The goal of this project is to develop a statistical-learning framework that can leverage the weak links across datasets to improve the statistical task on each of the dataset. Technically, one option to explore would be to learn latent factors, or ‘representations’ as they are called in deep learning, common to the multiple tasks. Non-linear mappings or kernels may be necessary to deal with the multiple nature of the data. This framework should help using a wide variety of datasets to improve prediction in specific, separate tasks.
Learning from dirty categorical data
Most statistical learning algorithms require a numerical feature matrix as input . In the presence of categorical variables in the data, feature engineering is needed to encode the different categories into a suitable feature vector. In controlled data-collection settings, categorical variables are standardized: the set of categories is finite, well-known a priori and categories are mutually exclusive. In this case, the common approach is to use one-hot encoding.
On the contrary, many of real-world data contain non-standardized categorical variables, which can arise from a variety of mechanisms: typographical errors, use of special characters, concatenated hierarchical data, etc. From a data-integration point of view, “dirty” categories may be seen as a data cleaning problem, addressed, for instance, with entity resolution. The goal of this project is to study novel methods to represent dirty categories in a robust way in order to perform statistical learning without a data-cleaning step.

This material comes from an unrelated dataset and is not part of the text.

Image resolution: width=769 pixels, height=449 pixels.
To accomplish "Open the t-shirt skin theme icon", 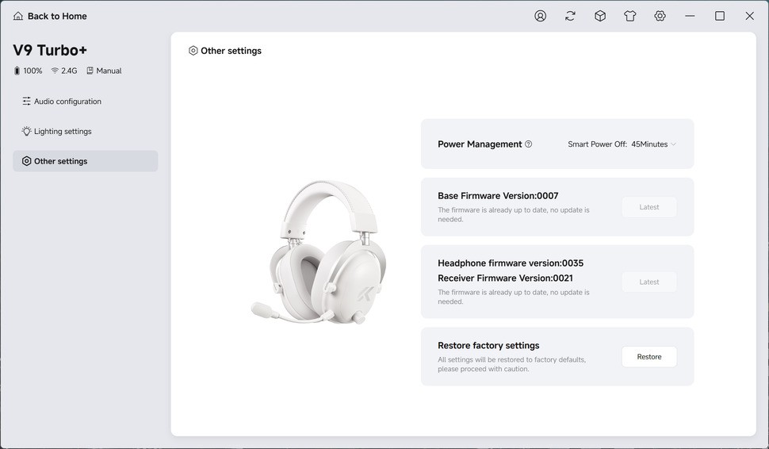I will click(x=629, y=16).
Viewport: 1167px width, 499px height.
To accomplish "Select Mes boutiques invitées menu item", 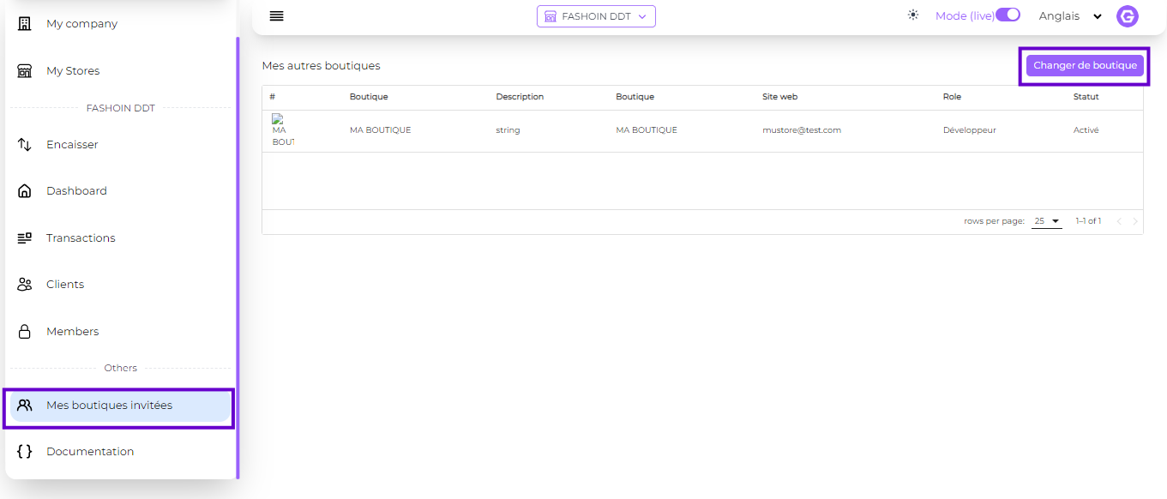I will pyautogui.click(x=109, y=406).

One simple approach to solve to this problem is similarity encoding, which creates embeddings based on morphological string similarities. Implementations and examples on learning with dirty categories can be found in the Python package dirty-cat.
This research is supported by the DirtyData project.
Crawling and structuring Open Data
Machine learning has inspired new markets and applications by extracting new insights from complex and noisy data. However, to perform such analyses, the most costly step is often to prepare the data. It entails correcting input errors and inconsistencies as well as transforming the data into a single matrix-shaped table that comprises all interesting descriptors for all observations to study.
This project aims to explore these concerns using French open data.